While an Oberlin College student, he decided that, although he would not enter the missionary field as did his father, who founded the largest Christian University in Japan, he would devote his life to helping people everywhere with no thought of gain.
Still a student at Union Theological Seminary, he became secretary to Sir Wilfred Grenfell as he built hospitals, schools, and churches throughout Labrador and the Maritime provinces of Canada.
DOING MOST of their traveling by small ship, they were aground three times, on fire once, lost an anchor and were also hit by a huge iceberg.
Using axes to free stateroom doors and then to free the ship from the iceberg, they continues on course.
From 1916 to 1918, at the request of Dr. John R. Mott, world head of the YMCA, Davis represented the YMCA in Russia. Beginning with prisoner of war camps for German and Austrian prisoners, he established medical, educational, religious, recreational and self-governing committees in 29 prisoner of war camps.
The improving of conditions in the POW camps eventually led to the establishment of the first YMCA for Russian soldiers in Russia. This work was accomplished while the Tsar was still in power.
DR. DAVIS, who has seen the evils of Communism through his many trips to Russia, is bitterly opposes to the Communist doctrine, and believes that the only hope of the world lies in the success of the United Nations and a genuine effort for peace.
Following World War I, he taught at Dartmouth and in the Yale University Divinity School. It was during his Yale period that he became president of the American Federation of Teachers for three years and was also president of the Eastern Sociological Society.
Dr. Davis was chairman of the legislative commission on Jails for the state of Connecticut for 12 years, during which time many reforms were instituted in the penal system.
HE ALSO founded the religion and labor foundation, now located in Washington, which was instrumental in focusing attention on the wrongs of the 12-hour day and the seven-day work week. This was abolished eight years after the foundation’s establishment.
Representing the YMCA again, from 1940 to 1943, Dr.

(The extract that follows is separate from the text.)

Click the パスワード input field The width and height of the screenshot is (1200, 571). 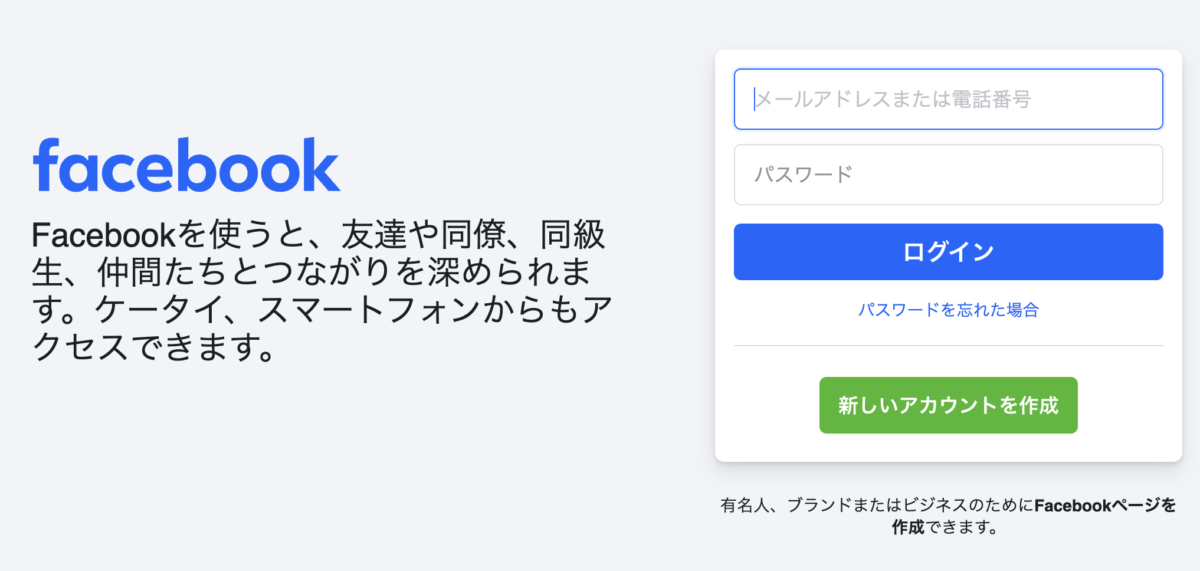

Davis was director of YMCA work in the prisoner of war camps in all of Canada.
(In 1944, Dr. Davis was a war correspondent for the Toronto Star, stationed in Moscow – Ed.)
For the last few years Dr. Davis has devoted his time to lecturing, writing books and heading international good will tour groups each summer. These groups are composed of teachers, ministers, doctors and other professional people.
This summer, one group will go to West Africa and the Middle East and a second group will go to the Scandinavian countries, Russia, Turkestan and France.
The tours are sponsored by Promoting Enduring Peace, Inc., of which Dr. Davis is executive director. He believes that person to person contact wins friendship for the American in foreign lands.
The only way we can change the kind of world we are in is by slow, constructive change, not revolution.
On these tours, they try to prove to the people of the world that the U. S. has more to offer and can be of more assistance than can any other country or countries.
DR. DAVIS would welcome inquiries sent to either 489 Ocean Ave., West Haven, Conn., or 2025 Sunset Lane, Clermont, from anyone interested in these tours.
The latest book of Dr. Davis will be published by Citadel Press in cloth and paper editions in June. The book “World Leaders I have Known” includes stories on Sir Grenfell, Franklin D. Roosevelt, Harry Emerson Fosdick, Walter Reuther, Sidney Hillman, Djilas, who is now in a Yugoslavian prison, Kagawa of Japan and Ghandi of India.